I have spent the last ~30 years with a Philip Glass playlist that shuffles nearly every track from all the Glass CDs I own (now over 150 titles, but I digress). So I’ll hear a piece from Satyagraha, followed by something like How Now, then an etude, then on to a track from Koyanisqaatsi, etc.
Because of this manner of listening to Glass for more than half of my life, coupled with my laughably bad memory: except for the obvious pieces, I rarely can name which piece I am listening to. It is as familiar to me as my arm, of course, but I usually cannot name it without having to do a little research.
Everyone who knows me knows that I am a Glass Head (all of us who travel to see Glass performances can bear this title, a carryover from the days of the Grateful Dead and their devoted Dead Head fans, but I again digress).
So, as a Glass Head, this near inability to name the Glass pieces I hear is pretty embarrassing. It goes something like this:
Me: “I am great at math.”
Other human: “What is 4 times 17?”
Me: “Ummm… I of course recognize this, but I don’t know.”
So embarrassing! And I call myself a Glass Head?! What shame!
In 2015, doubtless merely one stop of a longer tour, Phil was interviewed on stage in Portland, Oregon, to promote his new memoir, Words Without Music. Philip Glass is in town?
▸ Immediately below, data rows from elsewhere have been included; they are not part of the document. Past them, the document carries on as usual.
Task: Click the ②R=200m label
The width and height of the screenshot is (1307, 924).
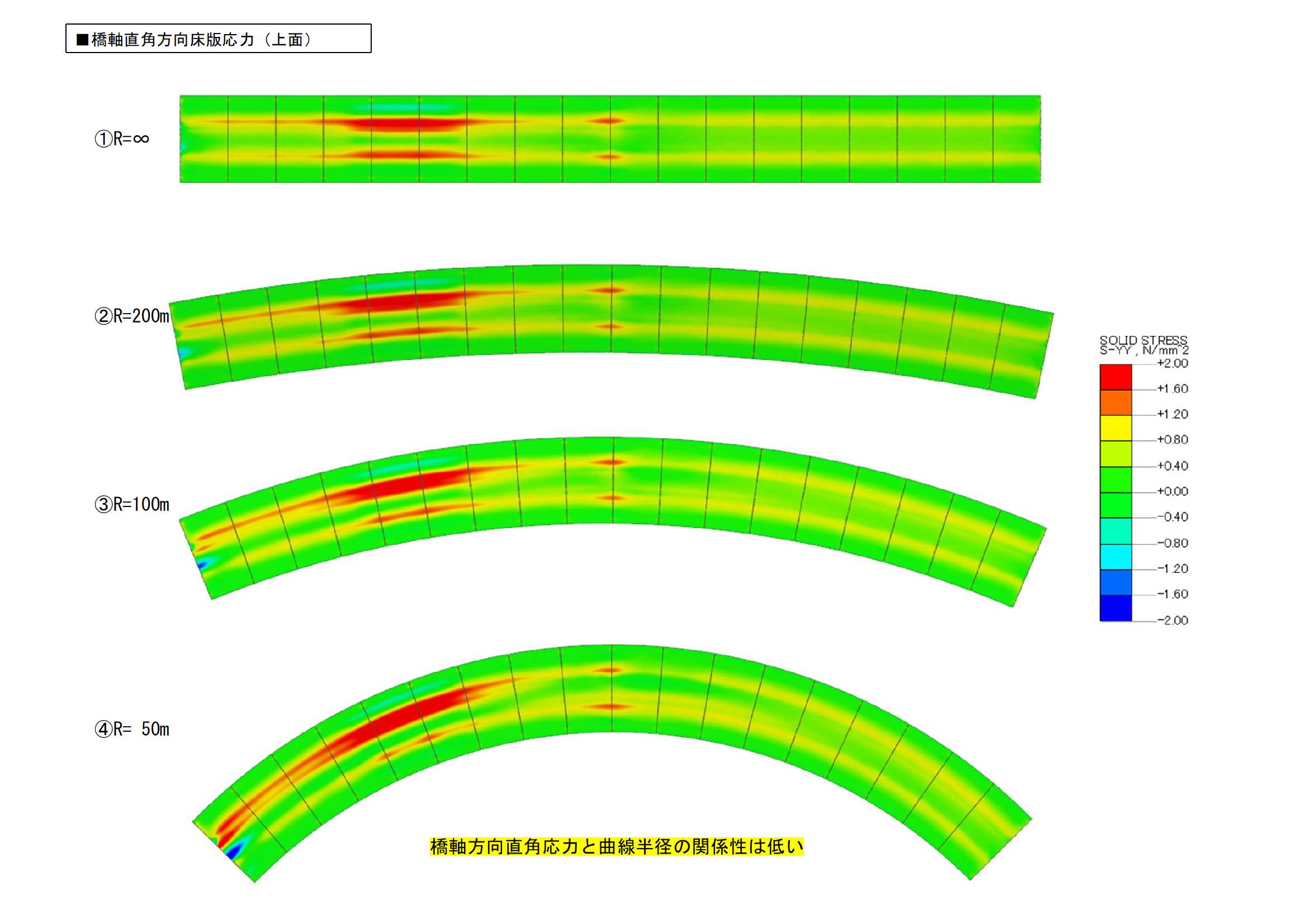Action: click(131, 316)
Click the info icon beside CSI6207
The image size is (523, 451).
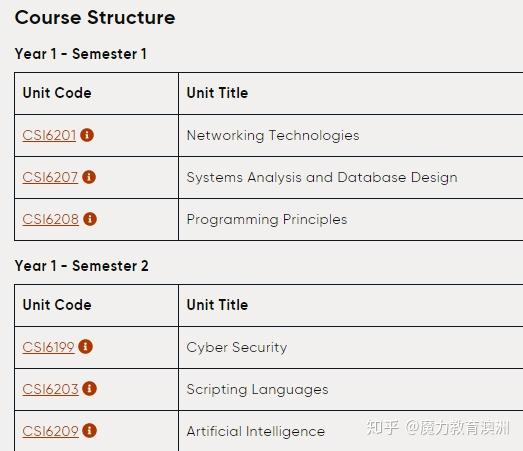(89, 177)
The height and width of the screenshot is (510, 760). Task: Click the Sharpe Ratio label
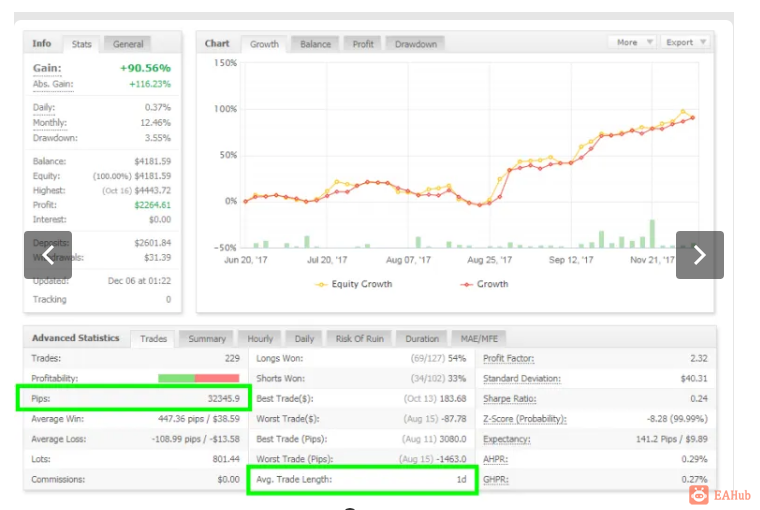click(509, 398)
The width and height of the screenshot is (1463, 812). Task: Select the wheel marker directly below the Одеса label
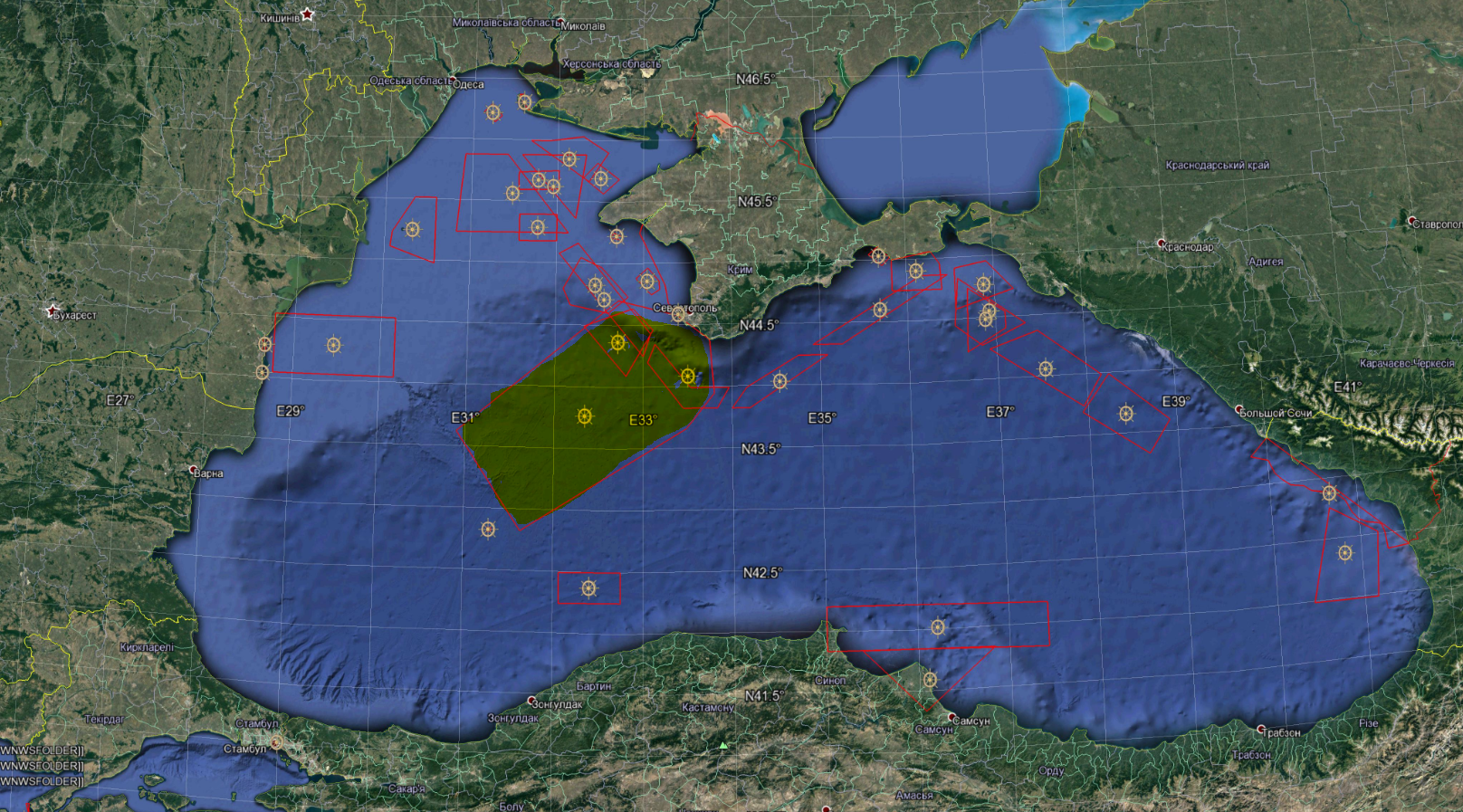click(x=493, y=112)
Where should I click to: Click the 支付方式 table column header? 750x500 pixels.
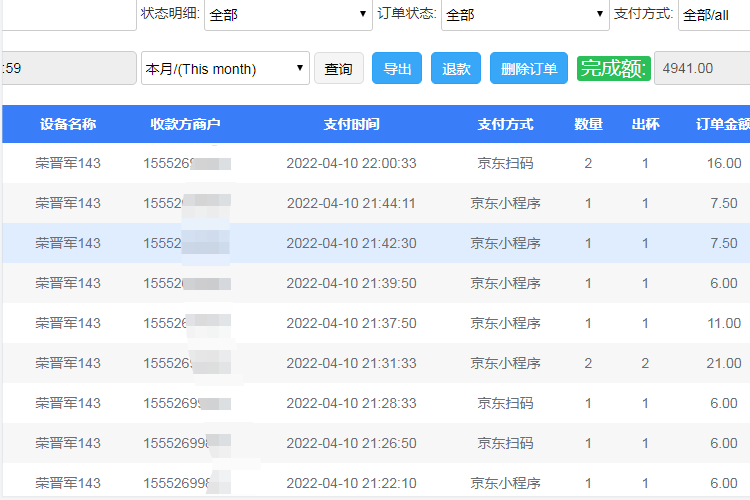(x=505, y=124)
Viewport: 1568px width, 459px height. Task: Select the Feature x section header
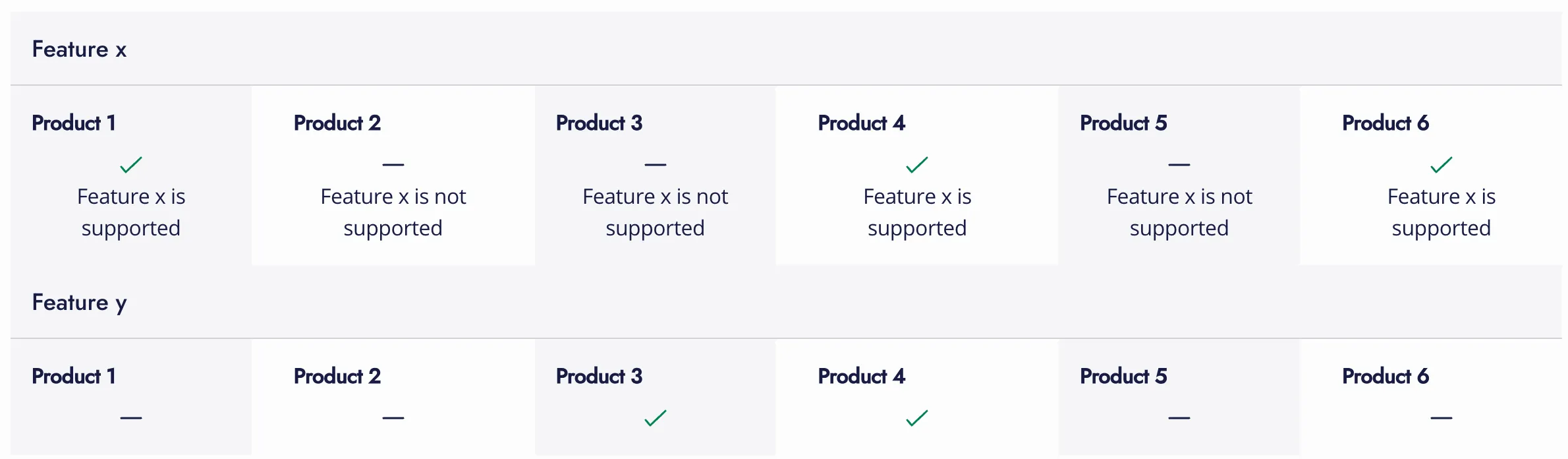[x=79, y=49]
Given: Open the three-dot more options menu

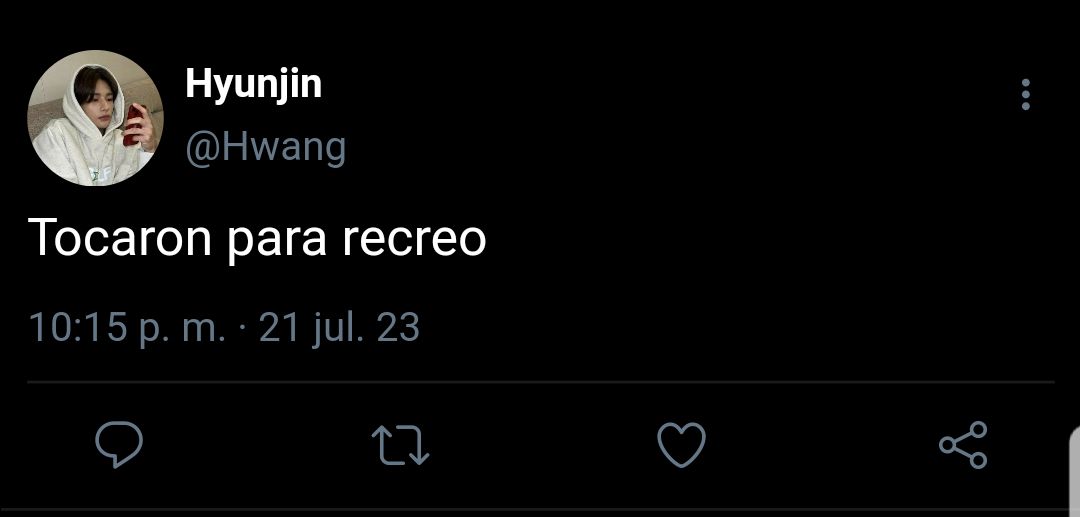Looking at the screenshot, I should pos(1026,94).
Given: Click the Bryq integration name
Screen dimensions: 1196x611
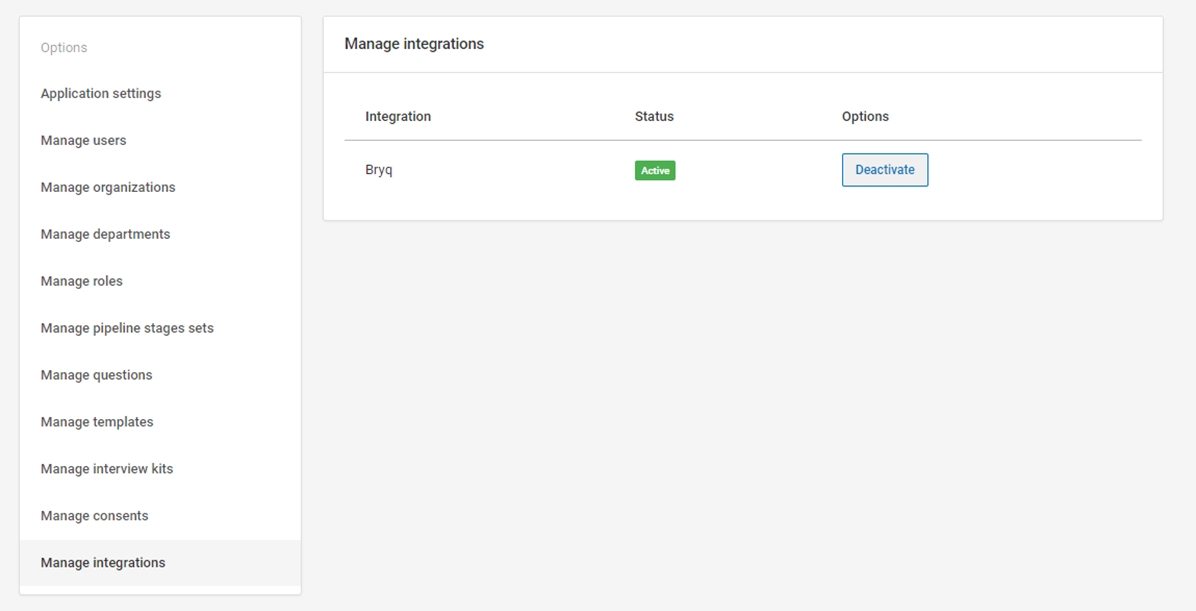Looking at the screenshot, I should [379, 170].
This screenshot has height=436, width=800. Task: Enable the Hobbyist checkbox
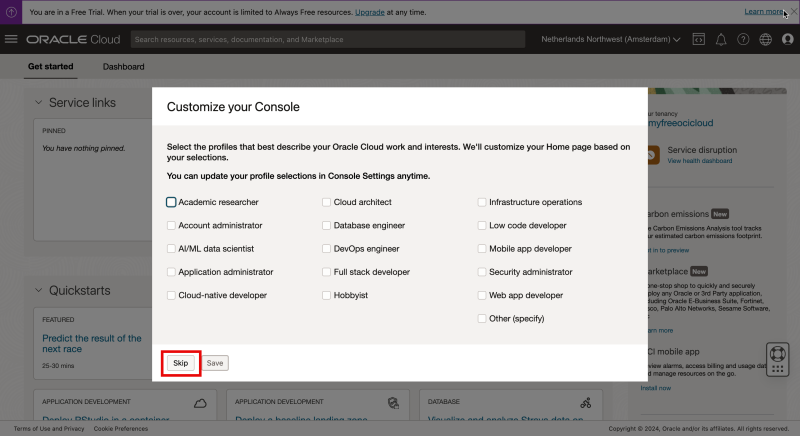pos(326,295)
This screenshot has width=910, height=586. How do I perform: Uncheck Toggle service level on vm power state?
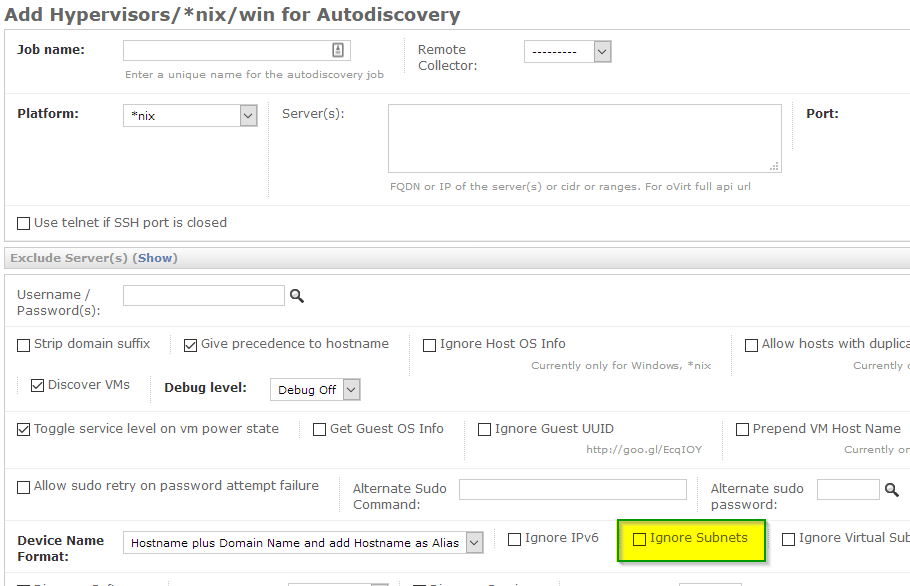click(22, 430)
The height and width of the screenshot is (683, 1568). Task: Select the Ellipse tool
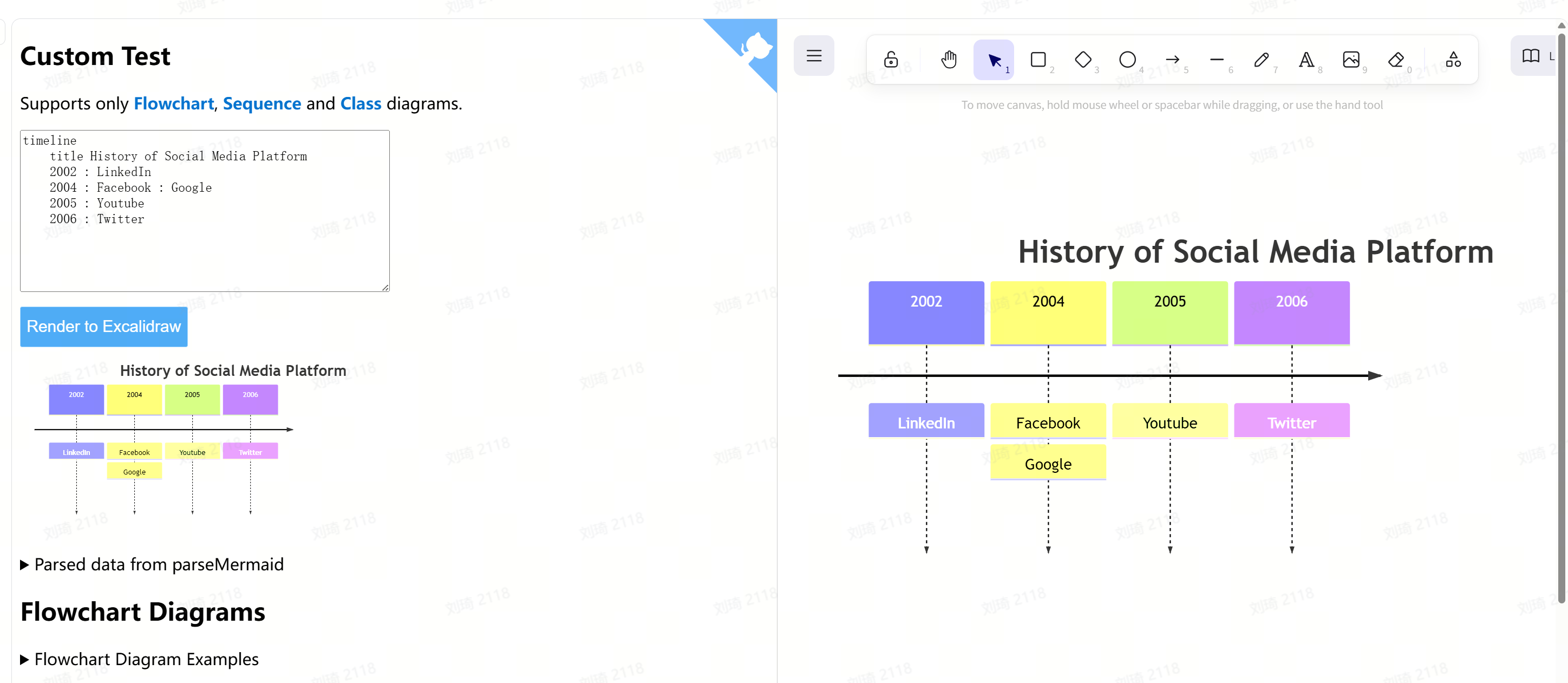[x=1127, y=60]
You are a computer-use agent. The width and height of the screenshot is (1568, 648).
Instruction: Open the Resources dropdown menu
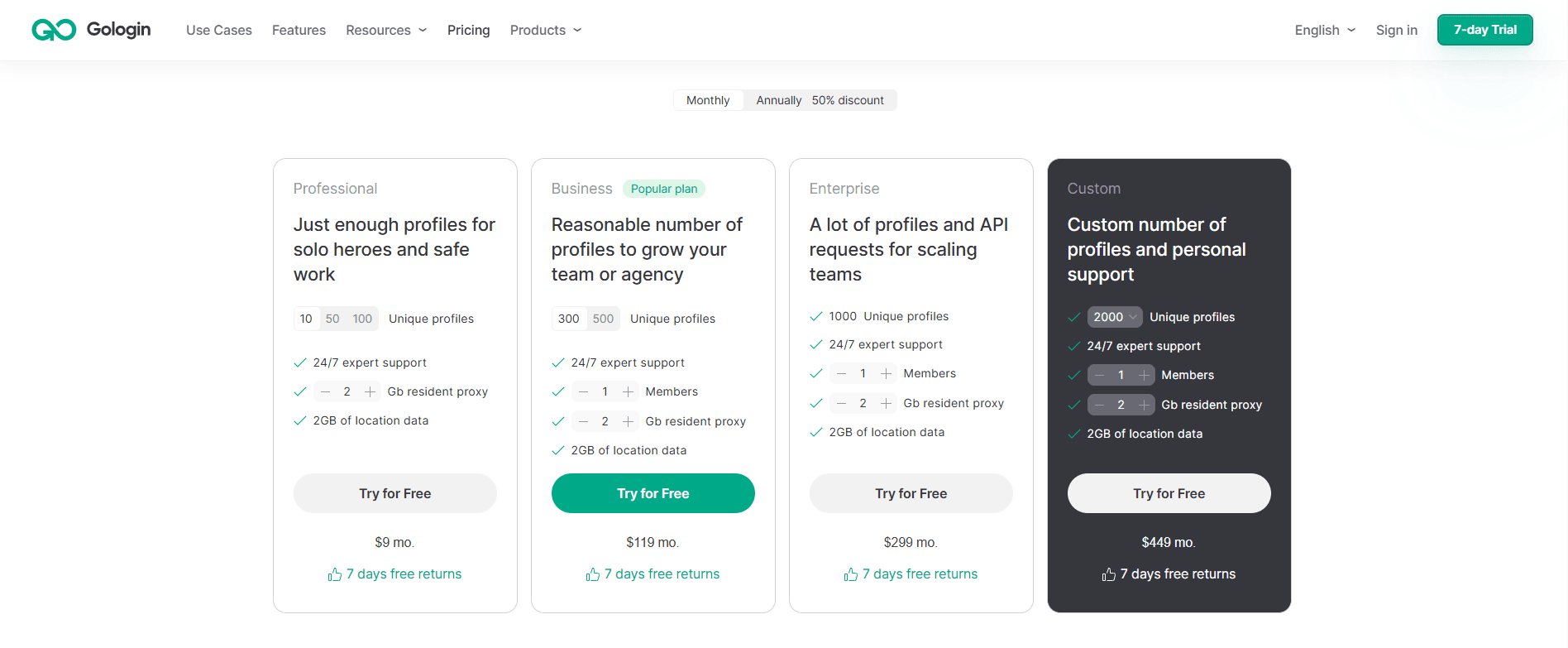point(386,30)
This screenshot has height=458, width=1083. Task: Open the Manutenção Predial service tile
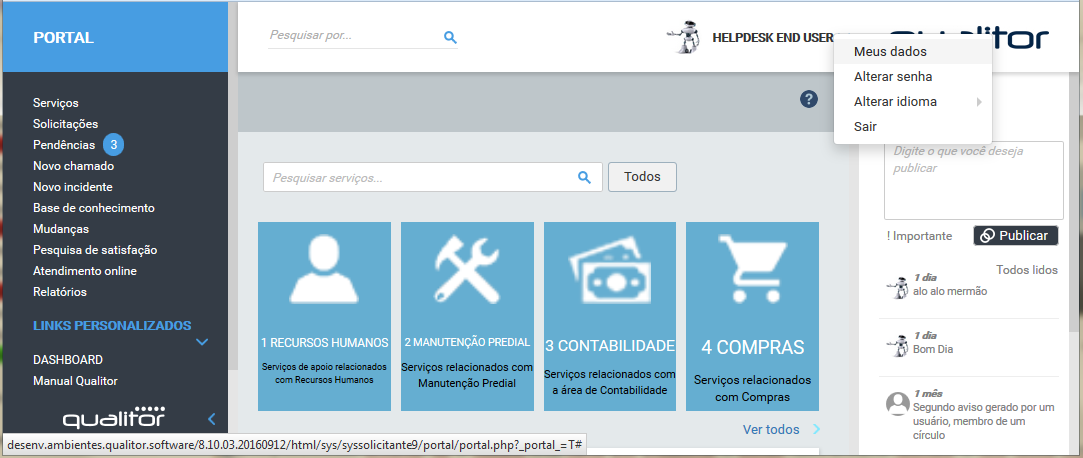point(467,316)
Of course I was there, and I was there early.
During the 30 minutes or so before the interview, as people were trickling in to the auditorium, the facility played Glass music. And each time a new piece started, the late-twenty-something person seated next to me quietly said the name of the piece. Especially due to my embarrassing confession above, I was so impressed!
I regret not exchanging names with this person. I wish I could let them know that I think of them every time I hear a Glass piece and have to look it up to see what it is called.
Which means I think of them often. Sigh.